The error I'm getting has to do with the function _IELinkGetCollection. I used the examples in the AutoIT Help section and there is multiple uses of $oLink.href. I haven't been able to find much on when/how to use the .href.

Here is the Console Output of the error:
 

RegExt result: 0
Looking for: https://website.com/kb/
Looking for: https://website.com/kb/207557-abc-bank-homepage#
Looking for: https://website.com/kb/
Looking for: https://website.com/kb/19011-partners-and-isos
Looking for: https://website.com/kb/46470-onsite-install-partners
Looking for: https://website.com/en/small-business/payments-and-processing/abc-merchant-services.html
Looking for: https://website.com/Clover
Looking for: https://website.com/screens/signup/?integrations_id=12345
Looking for: https://website.com/instruction/import-an-inventory-menu-spreadsheet/?userDevice=web
Looking for: https://website.com/instruction/import-an-inventory-menu-spreadsheet/?userDevice=web
Looking for: https://website.com/instruction/import-an-inventory-menu-spreadsheet/?userDevice=web
Looking for: https://website.com/appmarket/apps/Z6GMBJ5HCBEQA?clientCountry=US
Looking for: https://website.com/kb/207557-abc-bank-homepage#panel3a
Looking for: https://website.com/kb/207557-abc-bank-homepage#panel4a
Looking for: https://website.com/kb/207557-abc-bank-homepage#panel5a
"C:\Users\Jon\Desktop\KB Scrub\HTMLDOC_Test.au3" (65) : ==> The requested action with this object has failed.:
ConsoleWrite("Looking for: " & $oLink.href & @CRLF)
ConsoleWrite("Looking for: " & $oLink^ ERROR

Any insight is appreciated!

Link to post
Share on other sites

Use IsObj to check that if it is a object for example:

$oLinks = _IELinkGetCollection($oIE) ;Grab a list of links from the existing site
        If IsObj($oLinks) Then
            For $oLink In $oLinks ;Loop through all the links found and add any new links to the end of $aGlobalLinks
                If IsObj($oLink) THen
                    ConsoleWrite("String: " & String($oLink) & @CRLF)
                    ConsoleWrite("Looking for: " & $oLink.href & @CRLF)
                    _ArraySearch($aGlobalLinks, $oLink.href)
                    If @error = 6 Then
                        Local $aFill[1][3] = [[$oLink.href, "No", "No"]] ;Set 'Checked' and 'Hit' to 'No' because this link has not been checked yet
                        _ArrayAdd($aGlobalLinks, $aFill)
                    EndIf
                EndIf
             Next
         EndIf

 

Link to post
Share on other sites
47 minutes ago, Subz said:

Use IsObj to check that if it is a object for example:

$oLinks = _IELinkGetCollection($oIE) ;Grab a list of links from the existing site
        If IsObj($oLinks) Then
            For $oLink In $oLinks ;Loop through all the links found and add any new links to the end of $aGlobalLinks
                If IsObj($oLink) THen
                    ConsoleWrite("String: " & String($oLink) & @CRLF)
                    ConsoleWrite("Looking for: " & $oLink.href & @CRLF)
                    _ArraySearch($aGlobalLinks, $oLink.href)
                    If @error = 6 Then
                        Local $aFill[1][3] = [[$oLink.href, "No", "No"]] ;Set 'Checked' and 'Hit' to 'No' because this link has not been checked yet
                        _ArrayAdd($aGlobalLinks, $aFill)
                    EndIf
                EndIf
             Next
         EndIf

 

Ya it was just to double check the error wasnt related to the object. 

EDIT: Sorry i thought you were asking why IsObj was in there.
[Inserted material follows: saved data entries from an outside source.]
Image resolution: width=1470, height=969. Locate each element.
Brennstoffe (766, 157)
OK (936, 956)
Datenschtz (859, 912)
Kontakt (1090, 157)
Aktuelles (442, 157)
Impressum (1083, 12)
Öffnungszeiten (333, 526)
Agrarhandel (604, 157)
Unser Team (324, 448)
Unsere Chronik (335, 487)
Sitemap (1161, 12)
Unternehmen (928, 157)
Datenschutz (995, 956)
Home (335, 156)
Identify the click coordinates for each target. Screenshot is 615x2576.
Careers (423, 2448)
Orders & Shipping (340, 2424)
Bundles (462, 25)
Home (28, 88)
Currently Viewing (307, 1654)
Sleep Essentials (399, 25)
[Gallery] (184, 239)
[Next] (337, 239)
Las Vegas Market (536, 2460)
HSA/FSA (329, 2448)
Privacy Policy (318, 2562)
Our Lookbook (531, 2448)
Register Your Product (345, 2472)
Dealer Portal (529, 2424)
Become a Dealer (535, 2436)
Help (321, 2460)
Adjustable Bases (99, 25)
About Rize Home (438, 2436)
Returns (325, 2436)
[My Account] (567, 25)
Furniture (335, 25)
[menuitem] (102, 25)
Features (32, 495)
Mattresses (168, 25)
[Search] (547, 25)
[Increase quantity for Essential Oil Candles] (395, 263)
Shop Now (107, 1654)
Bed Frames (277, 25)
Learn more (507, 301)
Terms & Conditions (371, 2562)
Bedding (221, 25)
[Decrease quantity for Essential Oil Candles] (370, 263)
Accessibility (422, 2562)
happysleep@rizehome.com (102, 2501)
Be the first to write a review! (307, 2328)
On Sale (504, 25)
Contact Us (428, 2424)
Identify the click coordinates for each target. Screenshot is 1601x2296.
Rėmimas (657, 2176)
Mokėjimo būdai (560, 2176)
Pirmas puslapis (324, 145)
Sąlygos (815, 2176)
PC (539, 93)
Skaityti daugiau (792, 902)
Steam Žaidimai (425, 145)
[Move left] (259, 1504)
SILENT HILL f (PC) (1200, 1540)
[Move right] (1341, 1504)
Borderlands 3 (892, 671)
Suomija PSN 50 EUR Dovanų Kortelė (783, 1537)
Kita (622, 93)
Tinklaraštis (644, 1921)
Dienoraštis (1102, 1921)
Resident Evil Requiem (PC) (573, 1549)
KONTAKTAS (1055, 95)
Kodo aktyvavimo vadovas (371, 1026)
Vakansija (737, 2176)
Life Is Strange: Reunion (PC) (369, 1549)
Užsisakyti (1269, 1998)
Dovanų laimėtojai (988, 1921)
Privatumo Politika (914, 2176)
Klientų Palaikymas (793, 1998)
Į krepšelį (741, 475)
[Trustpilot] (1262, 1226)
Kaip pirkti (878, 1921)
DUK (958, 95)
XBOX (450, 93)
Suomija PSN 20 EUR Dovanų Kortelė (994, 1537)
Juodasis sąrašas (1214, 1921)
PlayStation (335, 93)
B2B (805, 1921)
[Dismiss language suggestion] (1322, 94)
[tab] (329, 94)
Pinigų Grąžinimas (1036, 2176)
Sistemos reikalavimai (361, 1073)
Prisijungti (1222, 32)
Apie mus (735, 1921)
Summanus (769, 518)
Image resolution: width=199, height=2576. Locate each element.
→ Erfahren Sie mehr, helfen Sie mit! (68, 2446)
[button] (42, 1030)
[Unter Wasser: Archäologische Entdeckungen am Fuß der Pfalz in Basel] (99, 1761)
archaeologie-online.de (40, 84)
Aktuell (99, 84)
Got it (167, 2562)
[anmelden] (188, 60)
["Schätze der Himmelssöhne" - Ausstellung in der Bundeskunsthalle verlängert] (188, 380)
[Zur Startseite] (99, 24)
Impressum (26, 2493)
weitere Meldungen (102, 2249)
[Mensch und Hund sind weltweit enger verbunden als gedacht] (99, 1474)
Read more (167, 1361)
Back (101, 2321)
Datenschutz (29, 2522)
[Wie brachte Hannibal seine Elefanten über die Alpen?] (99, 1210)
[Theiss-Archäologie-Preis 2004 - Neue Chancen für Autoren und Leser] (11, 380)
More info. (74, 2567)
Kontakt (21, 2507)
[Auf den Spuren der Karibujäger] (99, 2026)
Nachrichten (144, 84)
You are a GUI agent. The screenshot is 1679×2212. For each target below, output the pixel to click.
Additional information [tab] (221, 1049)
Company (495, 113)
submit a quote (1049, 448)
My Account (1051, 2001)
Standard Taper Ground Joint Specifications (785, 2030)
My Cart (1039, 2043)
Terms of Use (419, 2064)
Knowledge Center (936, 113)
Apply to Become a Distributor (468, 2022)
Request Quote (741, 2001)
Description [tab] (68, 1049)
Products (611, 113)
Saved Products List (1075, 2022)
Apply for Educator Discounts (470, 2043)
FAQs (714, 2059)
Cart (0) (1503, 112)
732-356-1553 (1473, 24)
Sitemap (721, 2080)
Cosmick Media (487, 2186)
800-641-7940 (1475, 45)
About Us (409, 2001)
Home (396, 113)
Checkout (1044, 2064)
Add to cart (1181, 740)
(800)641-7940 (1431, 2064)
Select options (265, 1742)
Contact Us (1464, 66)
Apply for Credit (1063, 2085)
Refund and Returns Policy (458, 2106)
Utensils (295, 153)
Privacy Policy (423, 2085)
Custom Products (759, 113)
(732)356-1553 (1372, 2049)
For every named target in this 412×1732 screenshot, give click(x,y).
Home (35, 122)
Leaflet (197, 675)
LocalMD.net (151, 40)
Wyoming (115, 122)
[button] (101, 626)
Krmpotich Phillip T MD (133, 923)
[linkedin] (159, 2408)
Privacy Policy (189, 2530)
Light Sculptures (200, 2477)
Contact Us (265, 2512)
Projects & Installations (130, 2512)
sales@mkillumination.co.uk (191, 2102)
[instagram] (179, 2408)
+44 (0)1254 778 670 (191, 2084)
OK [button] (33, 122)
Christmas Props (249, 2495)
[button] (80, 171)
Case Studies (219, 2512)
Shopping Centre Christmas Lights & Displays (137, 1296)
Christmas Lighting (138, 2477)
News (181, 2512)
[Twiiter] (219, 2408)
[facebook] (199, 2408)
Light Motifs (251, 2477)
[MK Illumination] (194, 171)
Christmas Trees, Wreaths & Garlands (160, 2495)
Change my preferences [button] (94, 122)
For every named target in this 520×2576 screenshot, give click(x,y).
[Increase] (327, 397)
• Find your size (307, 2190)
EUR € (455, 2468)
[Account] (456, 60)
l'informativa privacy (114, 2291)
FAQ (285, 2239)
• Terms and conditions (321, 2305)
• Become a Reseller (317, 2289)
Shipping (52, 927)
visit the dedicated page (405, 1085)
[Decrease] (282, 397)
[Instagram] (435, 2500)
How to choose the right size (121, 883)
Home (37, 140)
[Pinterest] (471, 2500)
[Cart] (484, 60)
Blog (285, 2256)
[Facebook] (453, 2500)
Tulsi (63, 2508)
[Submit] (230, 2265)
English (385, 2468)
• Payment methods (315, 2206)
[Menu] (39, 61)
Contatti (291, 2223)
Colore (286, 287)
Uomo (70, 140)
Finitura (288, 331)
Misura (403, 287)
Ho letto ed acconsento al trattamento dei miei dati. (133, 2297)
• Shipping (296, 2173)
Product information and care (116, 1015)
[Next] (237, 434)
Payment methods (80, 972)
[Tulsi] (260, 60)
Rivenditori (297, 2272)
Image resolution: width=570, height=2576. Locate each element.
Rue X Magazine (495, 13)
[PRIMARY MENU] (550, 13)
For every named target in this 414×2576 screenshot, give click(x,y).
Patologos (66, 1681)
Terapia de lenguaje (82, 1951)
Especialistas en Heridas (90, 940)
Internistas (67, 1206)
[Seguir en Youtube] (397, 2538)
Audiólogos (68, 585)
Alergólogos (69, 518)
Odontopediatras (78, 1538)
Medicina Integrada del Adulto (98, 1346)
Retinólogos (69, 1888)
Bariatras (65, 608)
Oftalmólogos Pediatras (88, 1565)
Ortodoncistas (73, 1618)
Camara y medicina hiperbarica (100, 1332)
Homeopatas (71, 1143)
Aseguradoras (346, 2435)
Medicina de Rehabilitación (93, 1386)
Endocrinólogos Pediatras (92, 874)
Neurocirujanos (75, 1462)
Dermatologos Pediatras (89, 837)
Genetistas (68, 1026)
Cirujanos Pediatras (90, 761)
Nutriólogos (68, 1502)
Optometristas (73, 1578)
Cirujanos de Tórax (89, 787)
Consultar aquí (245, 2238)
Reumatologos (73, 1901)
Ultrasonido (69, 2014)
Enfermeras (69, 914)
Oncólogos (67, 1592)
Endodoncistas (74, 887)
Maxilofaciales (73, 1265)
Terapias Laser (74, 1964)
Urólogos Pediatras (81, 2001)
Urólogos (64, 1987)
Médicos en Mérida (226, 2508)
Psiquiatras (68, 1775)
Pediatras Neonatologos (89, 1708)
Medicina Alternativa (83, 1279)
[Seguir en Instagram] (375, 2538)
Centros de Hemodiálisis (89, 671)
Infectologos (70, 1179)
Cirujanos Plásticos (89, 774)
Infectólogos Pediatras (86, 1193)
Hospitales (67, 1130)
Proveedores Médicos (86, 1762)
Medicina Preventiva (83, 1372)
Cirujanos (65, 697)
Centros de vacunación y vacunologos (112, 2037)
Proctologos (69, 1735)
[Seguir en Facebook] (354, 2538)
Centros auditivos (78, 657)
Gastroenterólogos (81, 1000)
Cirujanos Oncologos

I had that line in there before but removed it since the error is specifically when using the .href property. 

Edited by Kidney
Link to post
Share on other sites
23 hours ago, Nine said:

You could try using :

$sHRef = $olink.getAttribute("href")
if $sHRef = "" then
    ; href not found
else
    ; href found
endif

 

Nine,

I implemented your suggestion into the Do Until loop with some console outputs. Here is the updated Do Until loop:
 

Local $r = 1
Do
    If $aGlobalLinks[$r][1] = "No" Then
        ConsoleWrite("Opening: " & $aGlobalLinks[$r][0] & @CRLF)
        Local $oIE = _IECreate($aGlobalLinks[$r][0], 0, 1, 0)
        _IELoadWait($oIE, 100, 2500)
        If @error = 6 Then
            ConsoleWrite("Webpage timed out...Sending ESC..." & @CRLF)
            Send("{ESC}")
            Sleep(500)
        EndIf
        Local $sHTML = _IEDocReadHTML($oIE)
        Local $result = StringRegExp($sHTML, ".*?helpjuice.*?", 0)
        ConsoleWrite("RegExt result: " & $result & " (0 = No Match, 1 = Match)" & @CRLF)

        If $result = 1 Then
            $aGlobalLinks[$r][1] = "Yes"
            $aGlobalLinks[$r][2] = "Yes"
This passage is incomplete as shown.